Your answer should be only the lines below from the one with "cadeaubonnen (54, 1879)" to the one with "store locator (50, 2054)", repeated exactly, ends included.

═════ The data ═════

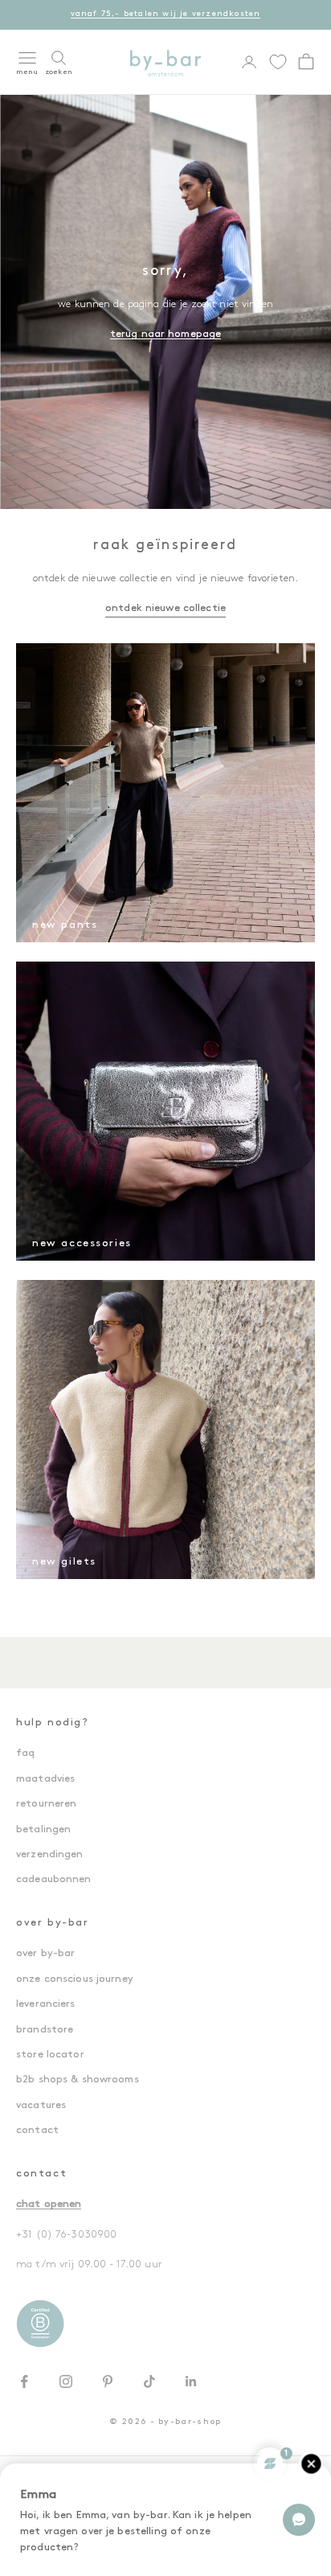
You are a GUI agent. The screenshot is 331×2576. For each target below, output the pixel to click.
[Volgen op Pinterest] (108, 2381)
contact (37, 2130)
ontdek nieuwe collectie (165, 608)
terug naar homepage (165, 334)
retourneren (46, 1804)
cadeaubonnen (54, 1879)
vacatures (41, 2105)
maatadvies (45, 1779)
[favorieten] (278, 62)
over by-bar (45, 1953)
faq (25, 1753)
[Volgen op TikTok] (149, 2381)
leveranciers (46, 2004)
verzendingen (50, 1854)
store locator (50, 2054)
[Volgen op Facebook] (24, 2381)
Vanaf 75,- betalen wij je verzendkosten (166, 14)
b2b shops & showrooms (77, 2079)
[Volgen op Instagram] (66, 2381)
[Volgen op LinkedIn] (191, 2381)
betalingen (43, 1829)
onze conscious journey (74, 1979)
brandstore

═════

* _Completed task_
cadeaubonnen (54, 1879)
vacatures (41, 2105)
maatadvies (45, 1779)
[favorieten] (278, 62)
over by-bar (45, 1953)
faq (25, 1753)
[Volgen op TikTok] (149, 2381)
leveranciers (46, 2004)
verzendingen (50, 1854)
store locator (50, 2054)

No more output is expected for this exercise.